COUNCILLORS WANT COMPANY SECRETS

Councillors, with bugger all to do since the Reverend Rees decided he didn’t want them scrutinising his work in detail any more, are finally ASKING QUESTIONS about the council’s two companies – Bristol Energy and Bristol Waste.

Councillors from all parties have been querying whether, in legal terms, Bristol Waste – a so-called ‘TECKAL COMPANY’ that can be selected to deliver council services without going through a procurement process – should be treated in the same way as a Council directorate for audit purposes.
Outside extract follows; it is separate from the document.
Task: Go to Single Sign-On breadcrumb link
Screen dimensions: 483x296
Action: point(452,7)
In other words, should there be FULL PUBLIC ACCESS to the company’s income and expenditure accounts like any other council department?
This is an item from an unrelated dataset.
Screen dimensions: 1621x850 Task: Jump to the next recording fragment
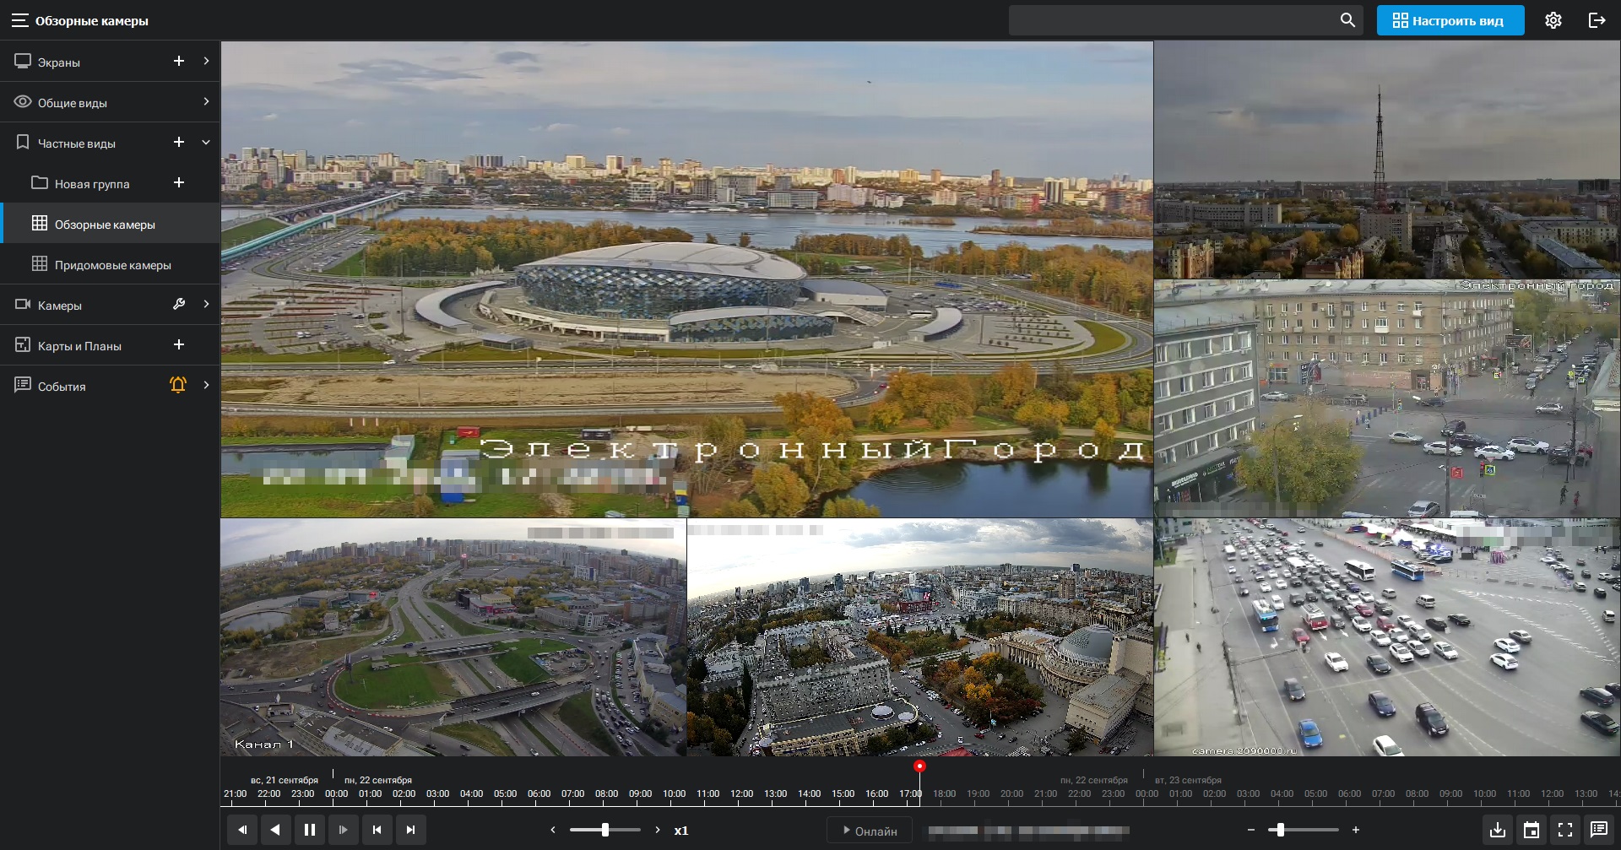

The Reverend and his panicky bosses have, so far, responded by trying to SHUT COUNCILLORS UP. They claim that a secret “independent review” of the companies has required Bristol Waste to establish its own audit committee while Bristol Energy had already established an audit committee. This is enough oversight argue the Reverend’s gophers.

Councillors, however, concerned at mounting LOSSES and excessive SECRECY at the companies, are reputed to be less than happy with the Reverend’s response and his insistence on constant secrecy for his failing companies. Especially as, at present, only ONE COUNCILLOR, the Chair of the Overview and Scrutiny Management Board, is permitted to attend Shareholder Group meetings and only as an observer.
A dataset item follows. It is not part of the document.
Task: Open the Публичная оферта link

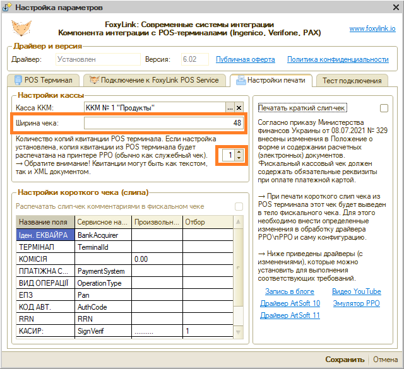Action: coord(245,59)
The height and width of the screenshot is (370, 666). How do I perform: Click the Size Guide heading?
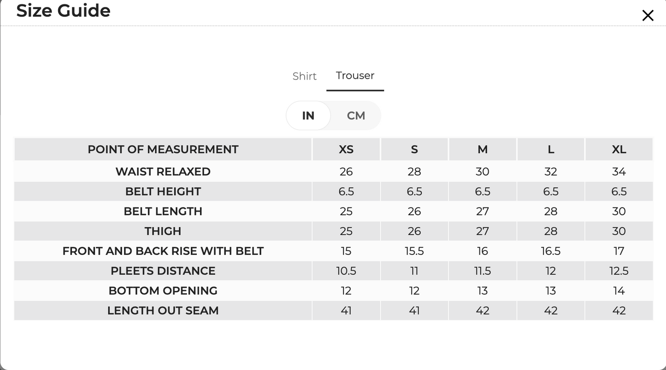[64, 11]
Shareholder Group meetings are where the finances and management of these companies are discussed. But, “due to the commercial sensitivity of the matters discussed”, the Chair of the Overview and Scrutiny Management Board is then BANNED from SHARING any information with other councillors.

Many councillors, permanently out-of-the-loop and concerned at the LOSSES and the general CONDUCT of companies they’re responsible for, are now saying that it’s “too limiting to maintain a situation whereby only one non-executive Council member is given access to information.”

How much longer can the Reverend keep his “commercially confidential” company bandwagon on the road? It increasingly looks like pressure is mounting from both the public and councillors for exactly the kind of TRANSPARENCY the Reverend promised us during his election campaign.

Watch this space.

4 thoughts on “COUNCILLORS WANT COMPANY SECRETS

  1. paul

    I’ve been trying to find out which current Councillors were on the original Bristol Energy scrutiny panel, apparently it’s confidential, wonder why?

    Reply
  2. Cotham Cider

    I’m interested to know more about Shed Research Consulting (https://www.shedresearch.co.uk/project/bristol-energy/) who proudly claim that they “worked with the Council to provide a robust business plan” for BE and “demonstrated the size of the opportunity by creating a model for calculating Bristol Energy’s potential number of customers”. Who are they? How involved were they? They were even shortlisted for an award for it https://theicg.co.uk/story/2000242/independents-day-award-meet-the-finalists-shed-research-

    They also say they “needed to do all of this within a very tight deadline” So the business plan and market testing were a rush job?

    Reply
  3. Cotham Cider

    What I still dont get is how these assumptions about future profits were made.

    The BE cabinet report of 6 July 2015 had a long list of risks including the risk that the ‘business model is inaccurate’ leading to losses. The control for this risk was that they had input from Cornwall Energy and other consultants and it had all been checked by PwC. Non profitability after 5 years was what was referred to as the ‘disaster’ scenario.

    Correspondingly the risks if the company wasn’t set up…well there weren’t very many but they focused very much on the roles funded by ELENA and how this funding might dry up if the energy company wasn’t set up. So they had to commit to put 1.5 million into this to keep a few Euro funded staff? Sounds poor value.

    I still think this was all to do with the EIB funding. Once the funding had been accepted back in the Ormondroyd era on the basis an energy company was going to be one of the things set up, no one wanted to be the person who told the EIB it wasn’t going to happen. Optimism bias is a common phenomenon in these situations

    Reply
  4. Stanley Pontlarge

    Regulation 12 of The Public Contracts Regulations 2015 codify the rules on “Teckal” companies. In particular regulation 12(1)(a) contains the criteria that the council exercises over the company “a control which is similar to that which it exercises over its own departments.” That to me suggests the company should be subject to the same transparency requirements as the council as a whole.

    It is contradictory for the Council to use the “Teckal” exemption to directly award contracts while at the same time arguing commercial confidentiality or some other bullshit excuse to escape scrutiny. They can’t have it both ways.